El apartado artístico de *Pathfinder: Goblins!* es tan variado como sus relatos. Al ser una antología, el estilo visual cambia drásticamente entre historias, pasando de dibujos detallados y sombríos que resaltan la suciedad de las ciénagas, a estilos más caricaturescos y cinéticos que potencian el humor físico de las escenas de acción. Esta diversidad visual refuerza la idea de que no hay una sola forma de ser un goblin; cada tribu y cada individuo es un mundo de manías y deformidades únicas. Los diseños respetan el canon visual establecido por el artista Wayne Reynolds para el juego de rol: cabezas grandes y ovoides, ojos rojos brillantes y bocas desproporcionadas llenas de dientes afilados.

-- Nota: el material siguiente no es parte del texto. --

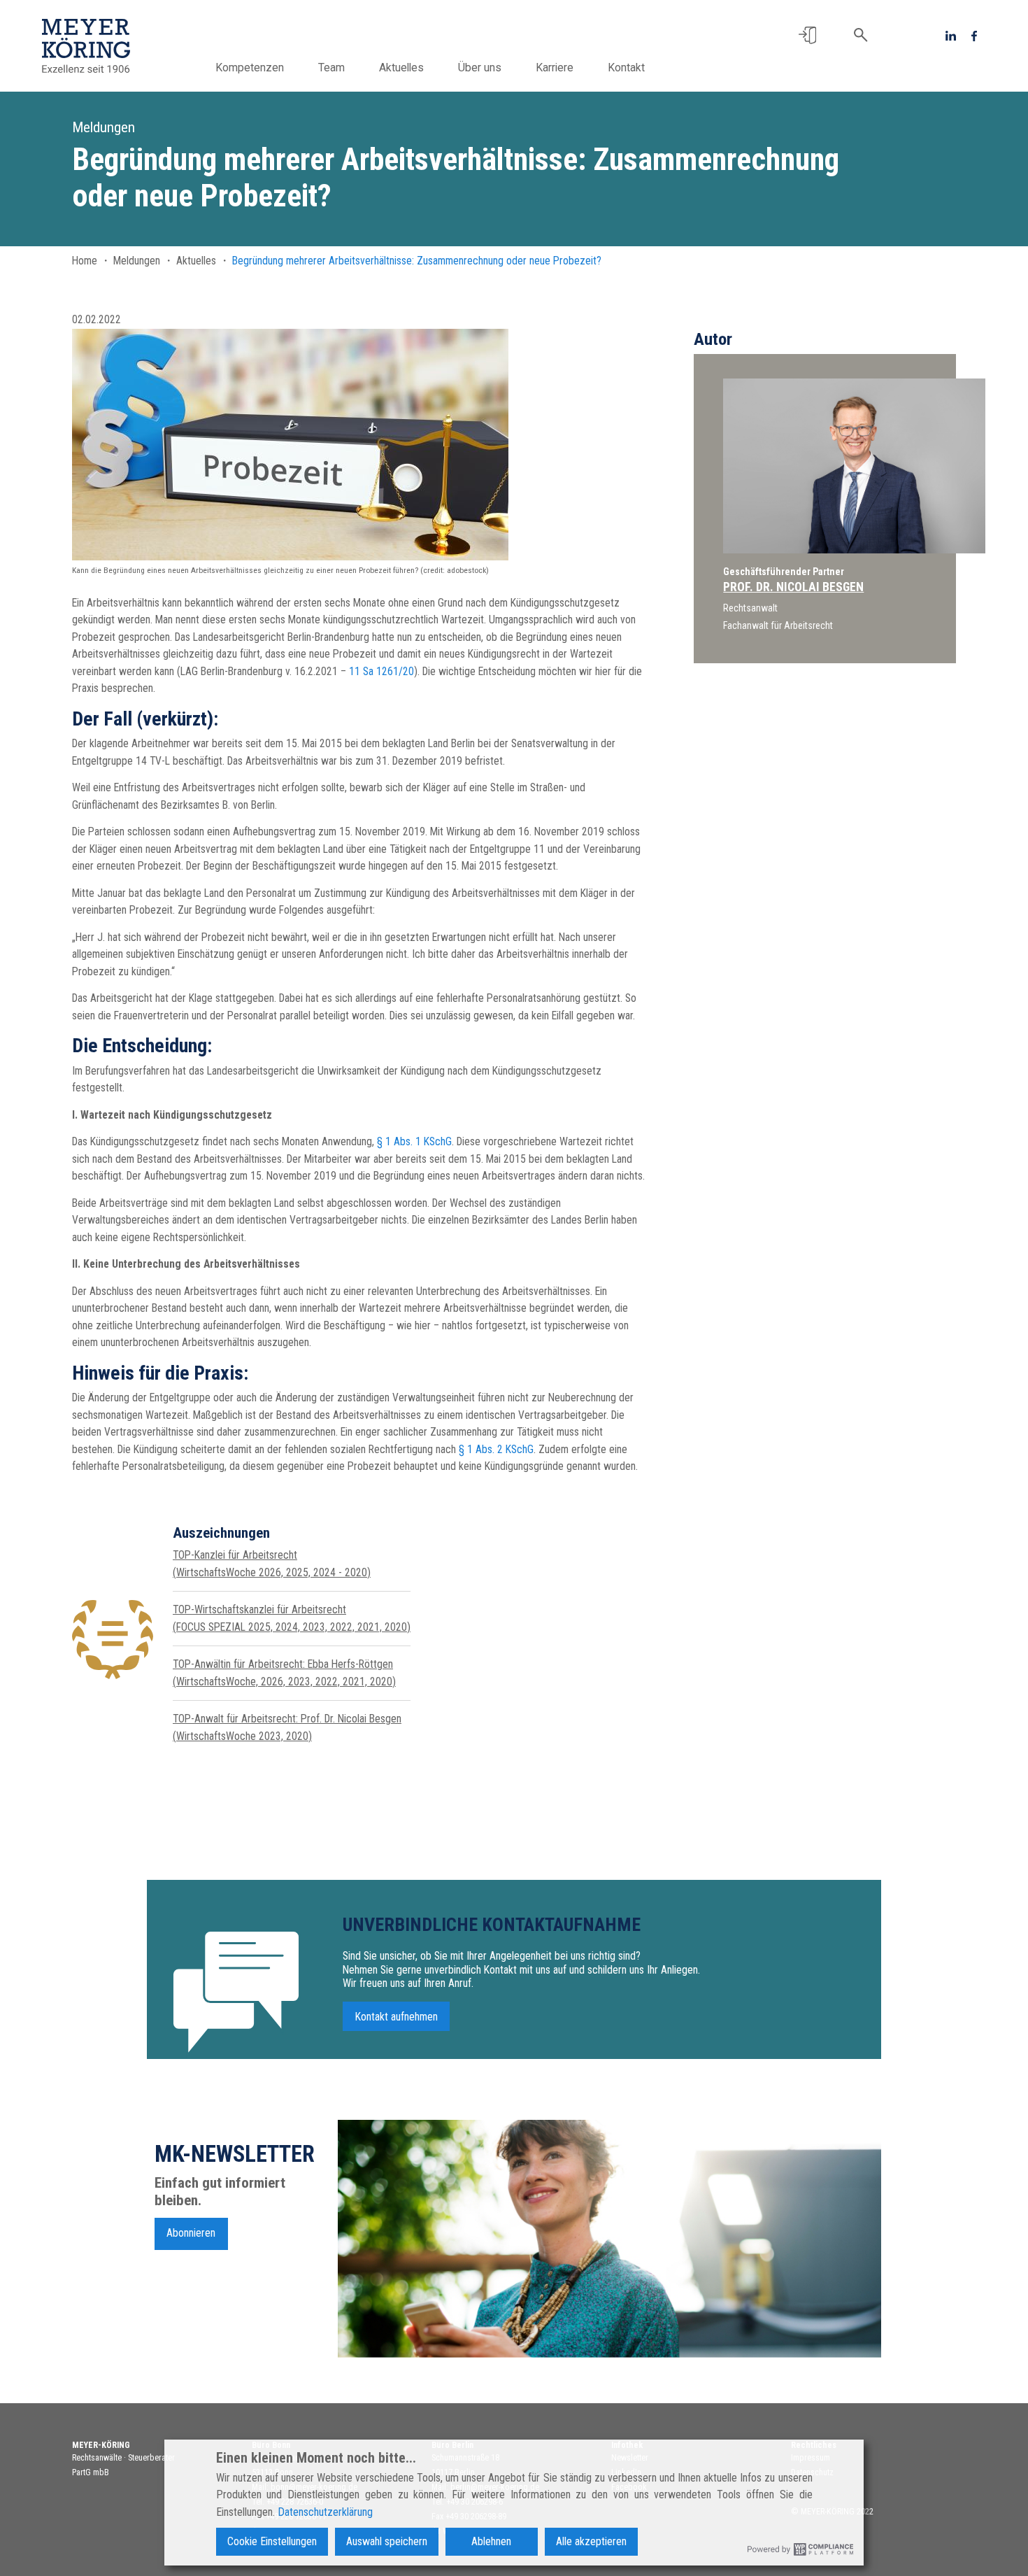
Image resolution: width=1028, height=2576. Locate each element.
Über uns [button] (479, 67)
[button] (807, 35)
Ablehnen (491, 2541)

Otro punto clave de la obra es su capacidad para expandir el *lore* de Golarion de una manera orgánica. A través de las desventuras de estos personajes, el cómic presenta localizaciones, criaturas y deidades (como Lamashtu, la Madre de los Monstruos) desde un punto de vista que los manuales de reglas apenas esbozan. Es una lectura que funciona en dos niveles: para el jugador veterano de *Pathfinder*, es una colección de referencias y situaciones que bien podrían haber ocurrido en su mesa de juego; para el lector de cómics ajeno al RPG, es una introducción refrescante y gamberra al género de la fantasía heroica, donde los villanos más insignificantes se convierten en las estrellas del espectáculo.

En resumen, *Pathfinder: Goblins!* es una obra que prioriza el entretenimiento puro y la construcción de mundo a través del humor. No busca contar una gran saga que cambie el destino del mundo, sino celebrar la anarquía y la resiliencia de unas criaturas que, a pesar de tener todo en su contra (incluyendo su propia estupidez), siempre encuentran una forma de prender una hoguera y sobrevivir un día más. Es una pieza imprescindible para entender por qué los goblins pasaron de ser enemigos genéricos a convertirse en la mascota oficial de una de las franquicias de rol más importantes del mundo.